Lululemon vs Under Armour Stock: Which Is Best?

Lululemon vs Under Armour Stock: Lululemon has been touted as the potential next Nike brand. While it might only be a quarter of the size of Nike, it’s four times the size of its other competitor, Under Armour. In other words, Lululemon stock has far outshined most analysts’ most optimistic predictions since it came public.

In a sputtering economy, the cream of the crop tends to rise to the top – and even during a worldwide pandemic, Lululemon is proving it can hold its own – and then some.

If you’re already a shareholder, that’s great news. Lululemon has grown exponentially over the past ten years.

While the company began as a niche producer of women’s yoga wear, they’ve since expanded to offer sportswear for men and even everyday clothing. In just the past five years alone, Lululemon stock price has increased by over 250%.

Globally speaking, the world is wide open for small sportswear makers such as Lululemon and its rival, Under Armour. But today’s economy is grim – so, which of the two stocks is the best buy right now?

Lululemon Business Strategy Is A Winner

Lululemon Athletica [LULUbounced back well after the initial fall due to coronavirus fears. This was due in part to analyst predictions that the company’s stock will prove resilient over the long term.

Some analysts boosted their price targets by as much as $100 per share, and increased their profit estimates for 2020.

Although most recent top and bottom line figures have been lackluster, the lagging figures are merely transitory, according to Wall Street analysts, and indicate that the company’s business strategy has put them in favorable positioning to be the leader in athletic apparel.

Over the long term, Lululemon is positioned well to come out on top, thanks to their constant and stunning innovation, loyal customers, and strong online presence. These are all meaningful pillars on which to expand an already strong empire and illustrate why the company’s stock has risen almost 25% just since January.

In fact, Lululemon’s pivot has been perfectly seamless. With the company focus on athletic and leisure clothing, this brand value is a key advantage over other sportswear companies – more and more consumers are working from, attending meetings via Zoom, and generally taking their health and wellness more seriously – something Lululemon is poised to capitalize on.

Analysts project that Lululemon’s gross margins might see pressure in the near future, but that the company won’t have to enact markdowns, clearance sales, or other usual aspects of a downturned economy.

This is due simply to the fact that the company’s clothing isn’t seasonal. Plus, having control over its supply chain puts Lululemon Athletica head and shoulders above its competitors.

Overall, investors focus on incremental changes – even the smallest of upticks are looked at favorably.

It seems likely that Lululemon will continue on this upward trend and many analysts say there’s still plenty of room for this stock to grow.

Is Under Armour More Risky?

On the other side of the spectrum Is Under Armour [UA] – a company that’s predicting a drop in sales for 2020.

Under Armour has been grappling with how to introduce consumers to its line of training shoes and sweat-wicking shirts.

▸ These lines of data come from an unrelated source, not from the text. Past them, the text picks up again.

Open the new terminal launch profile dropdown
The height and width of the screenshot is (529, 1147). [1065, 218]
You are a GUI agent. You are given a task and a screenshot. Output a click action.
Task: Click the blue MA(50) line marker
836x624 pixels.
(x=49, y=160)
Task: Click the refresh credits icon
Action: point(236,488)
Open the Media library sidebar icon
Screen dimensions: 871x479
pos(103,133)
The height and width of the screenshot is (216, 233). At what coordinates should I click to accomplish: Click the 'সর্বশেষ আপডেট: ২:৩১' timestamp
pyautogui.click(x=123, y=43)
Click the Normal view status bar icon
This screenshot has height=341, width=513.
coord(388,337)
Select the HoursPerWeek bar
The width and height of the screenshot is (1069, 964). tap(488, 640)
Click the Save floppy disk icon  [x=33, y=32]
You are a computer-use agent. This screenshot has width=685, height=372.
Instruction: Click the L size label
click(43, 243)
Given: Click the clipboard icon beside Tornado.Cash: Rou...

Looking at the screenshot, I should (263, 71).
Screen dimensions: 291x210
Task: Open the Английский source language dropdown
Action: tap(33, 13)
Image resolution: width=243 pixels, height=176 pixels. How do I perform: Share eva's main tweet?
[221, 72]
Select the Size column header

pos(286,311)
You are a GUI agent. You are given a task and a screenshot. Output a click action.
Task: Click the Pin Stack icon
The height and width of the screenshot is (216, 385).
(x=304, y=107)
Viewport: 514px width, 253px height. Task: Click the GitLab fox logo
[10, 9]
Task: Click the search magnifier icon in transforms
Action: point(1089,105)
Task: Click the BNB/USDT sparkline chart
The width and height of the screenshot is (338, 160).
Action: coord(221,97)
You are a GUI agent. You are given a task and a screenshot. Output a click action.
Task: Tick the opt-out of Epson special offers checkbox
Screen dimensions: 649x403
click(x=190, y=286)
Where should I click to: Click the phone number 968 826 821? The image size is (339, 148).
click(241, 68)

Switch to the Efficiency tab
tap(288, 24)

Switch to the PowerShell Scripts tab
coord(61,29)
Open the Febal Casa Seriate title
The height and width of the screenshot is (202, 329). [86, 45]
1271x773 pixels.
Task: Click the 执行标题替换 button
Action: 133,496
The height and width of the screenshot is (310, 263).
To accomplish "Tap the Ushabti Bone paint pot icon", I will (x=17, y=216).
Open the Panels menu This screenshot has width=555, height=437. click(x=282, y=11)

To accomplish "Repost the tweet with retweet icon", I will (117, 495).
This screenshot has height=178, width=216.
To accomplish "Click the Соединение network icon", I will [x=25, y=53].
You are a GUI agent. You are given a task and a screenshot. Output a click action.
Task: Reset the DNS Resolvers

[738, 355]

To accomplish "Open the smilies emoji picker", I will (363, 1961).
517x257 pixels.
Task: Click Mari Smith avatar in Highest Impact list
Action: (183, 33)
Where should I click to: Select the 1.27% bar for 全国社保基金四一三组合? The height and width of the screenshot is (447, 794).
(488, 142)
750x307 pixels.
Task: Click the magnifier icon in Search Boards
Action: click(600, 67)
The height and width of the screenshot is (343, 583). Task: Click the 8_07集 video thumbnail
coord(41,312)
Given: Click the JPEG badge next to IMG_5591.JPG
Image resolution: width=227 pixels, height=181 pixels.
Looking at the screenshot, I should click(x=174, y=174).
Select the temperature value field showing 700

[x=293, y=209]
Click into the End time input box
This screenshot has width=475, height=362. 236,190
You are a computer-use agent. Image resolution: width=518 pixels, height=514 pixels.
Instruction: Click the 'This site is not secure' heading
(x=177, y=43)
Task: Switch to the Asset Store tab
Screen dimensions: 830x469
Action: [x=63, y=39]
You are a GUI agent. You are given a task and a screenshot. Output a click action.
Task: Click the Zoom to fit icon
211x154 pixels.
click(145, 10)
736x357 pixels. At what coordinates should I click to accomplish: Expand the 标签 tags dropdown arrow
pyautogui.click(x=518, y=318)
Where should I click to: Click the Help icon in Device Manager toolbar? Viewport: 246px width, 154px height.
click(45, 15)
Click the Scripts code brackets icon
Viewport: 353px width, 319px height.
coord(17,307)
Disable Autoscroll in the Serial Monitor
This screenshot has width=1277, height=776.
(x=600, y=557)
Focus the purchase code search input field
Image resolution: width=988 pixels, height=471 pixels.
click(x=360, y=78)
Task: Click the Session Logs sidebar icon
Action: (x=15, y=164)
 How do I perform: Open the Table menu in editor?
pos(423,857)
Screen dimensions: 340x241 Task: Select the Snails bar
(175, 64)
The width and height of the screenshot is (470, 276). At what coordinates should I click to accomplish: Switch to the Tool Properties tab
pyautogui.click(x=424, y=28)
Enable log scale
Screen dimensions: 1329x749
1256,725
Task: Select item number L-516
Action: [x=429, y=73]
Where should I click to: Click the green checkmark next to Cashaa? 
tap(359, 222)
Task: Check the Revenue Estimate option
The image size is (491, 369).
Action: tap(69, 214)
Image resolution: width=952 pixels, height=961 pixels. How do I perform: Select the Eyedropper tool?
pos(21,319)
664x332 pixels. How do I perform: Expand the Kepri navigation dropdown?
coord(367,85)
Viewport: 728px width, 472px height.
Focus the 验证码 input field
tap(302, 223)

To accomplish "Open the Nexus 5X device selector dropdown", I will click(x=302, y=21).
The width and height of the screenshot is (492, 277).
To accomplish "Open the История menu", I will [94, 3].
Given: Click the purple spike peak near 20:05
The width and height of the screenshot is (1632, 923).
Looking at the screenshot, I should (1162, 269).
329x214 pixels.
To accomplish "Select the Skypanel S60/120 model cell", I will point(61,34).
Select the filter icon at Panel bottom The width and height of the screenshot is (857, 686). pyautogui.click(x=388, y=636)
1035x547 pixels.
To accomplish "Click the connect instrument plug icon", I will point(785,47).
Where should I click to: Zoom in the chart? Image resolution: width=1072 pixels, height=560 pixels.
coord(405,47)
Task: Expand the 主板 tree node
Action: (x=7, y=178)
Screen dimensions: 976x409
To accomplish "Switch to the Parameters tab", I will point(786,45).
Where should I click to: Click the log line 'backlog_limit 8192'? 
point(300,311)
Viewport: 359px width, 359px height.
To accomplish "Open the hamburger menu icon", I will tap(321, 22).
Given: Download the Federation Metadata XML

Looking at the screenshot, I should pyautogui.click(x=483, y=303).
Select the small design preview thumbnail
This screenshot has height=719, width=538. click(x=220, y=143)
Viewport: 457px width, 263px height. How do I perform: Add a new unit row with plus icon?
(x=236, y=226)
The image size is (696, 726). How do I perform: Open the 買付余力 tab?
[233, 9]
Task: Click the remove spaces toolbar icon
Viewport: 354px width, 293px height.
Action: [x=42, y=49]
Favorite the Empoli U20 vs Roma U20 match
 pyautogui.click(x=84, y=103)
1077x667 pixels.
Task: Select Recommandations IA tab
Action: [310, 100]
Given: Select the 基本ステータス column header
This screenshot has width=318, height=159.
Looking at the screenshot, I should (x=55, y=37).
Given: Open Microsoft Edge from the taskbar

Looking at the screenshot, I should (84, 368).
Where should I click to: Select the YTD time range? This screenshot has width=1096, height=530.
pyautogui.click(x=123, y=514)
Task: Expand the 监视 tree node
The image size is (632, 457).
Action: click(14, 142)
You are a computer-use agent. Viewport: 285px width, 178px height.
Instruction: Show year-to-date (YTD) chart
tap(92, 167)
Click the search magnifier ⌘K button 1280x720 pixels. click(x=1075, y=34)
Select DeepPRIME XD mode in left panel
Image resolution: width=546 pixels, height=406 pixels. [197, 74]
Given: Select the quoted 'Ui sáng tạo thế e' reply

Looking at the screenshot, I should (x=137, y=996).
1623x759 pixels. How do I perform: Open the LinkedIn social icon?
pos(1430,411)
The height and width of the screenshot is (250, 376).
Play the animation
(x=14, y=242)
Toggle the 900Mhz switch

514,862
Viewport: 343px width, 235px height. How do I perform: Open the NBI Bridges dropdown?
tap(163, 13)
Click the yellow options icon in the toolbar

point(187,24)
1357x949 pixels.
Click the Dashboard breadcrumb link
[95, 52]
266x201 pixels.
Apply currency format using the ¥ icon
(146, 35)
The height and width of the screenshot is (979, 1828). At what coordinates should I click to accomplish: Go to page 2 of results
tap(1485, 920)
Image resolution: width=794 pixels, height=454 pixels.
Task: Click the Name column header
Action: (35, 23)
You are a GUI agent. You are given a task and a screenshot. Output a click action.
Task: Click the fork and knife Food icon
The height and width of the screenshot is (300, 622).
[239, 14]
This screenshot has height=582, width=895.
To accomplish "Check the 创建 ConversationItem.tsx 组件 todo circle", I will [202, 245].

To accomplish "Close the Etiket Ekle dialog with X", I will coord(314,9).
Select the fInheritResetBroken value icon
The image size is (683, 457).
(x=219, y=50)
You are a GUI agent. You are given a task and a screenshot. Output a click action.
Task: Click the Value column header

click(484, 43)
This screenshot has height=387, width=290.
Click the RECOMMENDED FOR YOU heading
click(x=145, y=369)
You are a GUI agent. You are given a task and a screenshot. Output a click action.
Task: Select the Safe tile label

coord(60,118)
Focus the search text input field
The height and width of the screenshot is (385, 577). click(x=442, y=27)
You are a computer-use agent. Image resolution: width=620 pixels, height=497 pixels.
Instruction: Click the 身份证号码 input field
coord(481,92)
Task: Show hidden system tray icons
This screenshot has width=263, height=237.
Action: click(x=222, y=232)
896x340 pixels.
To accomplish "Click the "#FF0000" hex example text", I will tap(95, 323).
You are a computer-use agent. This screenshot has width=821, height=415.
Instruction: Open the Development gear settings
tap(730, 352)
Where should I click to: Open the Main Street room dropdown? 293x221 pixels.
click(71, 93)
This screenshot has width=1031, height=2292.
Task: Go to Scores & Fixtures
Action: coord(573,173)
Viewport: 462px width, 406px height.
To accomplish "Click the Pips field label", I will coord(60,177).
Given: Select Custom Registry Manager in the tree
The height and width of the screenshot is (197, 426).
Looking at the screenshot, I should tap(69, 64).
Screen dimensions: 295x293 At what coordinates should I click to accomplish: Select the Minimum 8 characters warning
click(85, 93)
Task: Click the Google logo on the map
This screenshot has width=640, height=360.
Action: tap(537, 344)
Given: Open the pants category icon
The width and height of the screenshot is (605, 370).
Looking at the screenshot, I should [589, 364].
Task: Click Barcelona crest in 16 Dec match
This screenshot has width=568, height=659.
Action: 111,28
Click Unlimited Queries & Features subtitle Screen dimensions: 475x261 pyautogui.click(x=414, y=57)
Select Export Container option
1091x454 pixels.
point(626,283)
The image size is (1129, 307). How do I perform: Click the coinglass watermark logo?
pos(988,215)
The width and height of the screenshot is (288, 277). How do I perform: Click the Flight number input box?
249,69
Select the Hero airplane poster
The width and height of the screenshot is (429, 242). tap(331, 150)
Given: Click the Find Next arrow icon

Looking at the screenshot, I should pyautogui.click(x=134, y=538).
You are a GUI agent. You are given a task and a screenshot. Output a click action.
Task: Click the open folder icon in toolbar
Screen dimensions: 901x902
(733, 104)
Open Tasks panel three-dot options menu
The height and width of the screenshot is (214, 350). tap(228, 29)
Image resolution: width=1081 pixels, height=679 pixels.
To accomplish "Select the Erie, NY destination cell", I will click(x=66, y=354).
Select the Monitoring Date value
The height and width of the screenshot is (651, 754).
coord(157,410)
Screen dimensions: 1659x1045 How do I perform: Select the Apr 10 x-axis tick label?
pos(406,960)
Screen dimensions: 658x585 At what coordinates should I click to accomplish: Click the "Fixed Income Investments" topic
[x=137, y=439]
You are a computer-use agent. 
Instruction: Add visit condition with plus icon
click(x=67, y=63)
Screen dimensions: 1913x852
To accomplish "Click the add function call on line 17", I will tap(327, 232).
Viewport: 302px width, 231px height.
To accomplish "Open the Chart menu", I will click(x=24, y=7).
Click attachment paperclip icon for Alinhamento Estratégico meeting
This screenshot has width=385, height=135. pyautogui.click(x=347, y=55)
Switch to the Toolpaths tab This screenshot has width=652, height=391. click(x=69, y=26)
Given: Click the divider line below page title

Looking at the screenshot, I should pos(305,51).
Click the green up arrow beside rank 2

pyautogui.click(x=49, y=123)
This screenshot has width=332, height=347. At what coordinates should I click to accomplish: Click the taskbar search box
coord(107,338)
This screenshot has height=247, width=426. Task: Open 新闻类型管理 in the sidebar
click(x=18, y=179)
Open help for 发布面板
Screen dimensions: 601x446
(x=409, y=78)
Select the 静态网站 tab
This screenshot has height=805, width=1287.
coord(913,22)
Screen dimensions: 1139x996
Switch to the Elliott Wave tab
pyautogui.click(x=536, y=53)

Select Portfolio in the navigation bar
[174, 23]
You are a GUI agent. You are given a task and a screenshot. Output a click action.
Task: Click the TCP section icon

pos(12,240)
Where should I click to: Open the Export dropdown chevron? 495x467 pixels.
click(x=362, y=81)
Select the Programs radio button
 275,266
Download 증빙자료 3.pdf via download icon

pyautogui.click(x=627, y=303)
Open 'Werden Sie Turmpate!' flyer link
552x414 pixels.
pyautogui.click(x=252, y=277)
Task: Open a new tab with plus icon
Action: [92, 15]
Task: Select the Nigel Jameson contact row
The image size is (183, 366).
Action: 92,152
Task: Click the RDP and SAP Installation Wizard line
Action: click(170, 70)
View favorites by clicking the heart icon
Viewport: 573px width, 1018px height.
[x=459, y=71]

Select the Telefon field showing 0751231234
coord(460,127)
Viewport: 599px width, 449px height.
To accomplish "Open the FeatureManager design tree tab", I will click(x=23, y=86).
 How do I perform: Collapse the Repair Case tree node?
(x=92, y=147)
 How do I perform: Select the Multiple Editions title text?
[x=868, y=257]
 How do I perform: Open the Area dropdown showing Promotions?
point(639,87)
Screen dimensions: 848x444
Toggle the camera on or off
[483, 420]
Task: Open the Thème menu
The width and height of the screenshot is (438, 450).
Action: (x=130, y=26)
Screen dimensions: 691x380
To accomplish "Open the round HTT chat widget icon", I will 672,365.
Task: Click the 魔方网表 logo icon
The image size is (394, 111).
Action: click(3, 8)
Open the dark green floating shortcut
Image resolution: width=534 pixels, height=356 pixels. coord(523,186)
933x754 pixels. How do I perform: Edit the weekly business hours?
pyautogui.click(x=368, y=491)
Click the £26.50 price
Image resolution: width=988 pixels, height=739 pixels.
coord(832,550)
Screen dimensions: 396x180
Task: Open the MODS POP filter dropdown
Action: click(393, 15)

Management is predicting up to a $60 million loss in sales due to the pandemic just in 2020 Q1, which will likely hurt UA stock price.

The last few months have been especially difficult for Under Armour. It already faced challenges of keeping up with competitors like Lululemon and Nike. Analysts claim it’s the forced lockdowns around the world that have really crippled revenue streams.

And because clothing stores were deemed non-essential businesses, Under Armour had to close all brick-and-mortar shops, effectively losing their foot traffic sales.

Add to this that gyms are closed and all professional and amateur sports have been cancelled – so, expecting a huge jump in online sales isn’t in the cards for Under Armour.

But this decline can’t entirely be blamed on the pandemic – the company wasn’t in the greatest standing prior to the virus.

For at least the past two years, Under Armour’s sales have been under pressure. While the company saw steady, quarterly growth in revenue over 20% over a twenty-year span, its first loss was recorded in 2017.

In the US, Under Armour competes with not only Lululemon, but also with Adidas and Nike. These brands not only make workout clothing with high performance value, but also gear that’s fashionable – and often, at lower prices than Under Armour.

Under Armour also depends heavily on its wholesale partners whereas some of its competitors sidestep the middle-men and go directly to consumer as often as possible.

Following its Q4 2019 revenue report, Under Armour’s shares plummeted by 17%.

Early February 2020 wasn’t too bleak, but by April, share prices for Under Armour lost a further 60%. As other brands and indexes bounced back, Under Armour has remained relatively stable with share prices still down over 50%.

Lululemon vs Under Armour Stock: The Bottom Line

It’s fair to say Lululemon is much stronger competitively. Its product quality and ability to bypass middlemen allows for better profits and gives the company the perception of premium quality and care about its loyal customers. T

his is best reflected in the valuation of its stock – which happens to be quite a bit higher when compared to that of Under Armour.

While Under Armour might seem more attractive for other reasons – it’s cheaper at first glance – it’s probably not a buy for now. Lululemon’s operational advantages are simply too great to ignore. Of the two, Lululemon is arguably the better buy at present.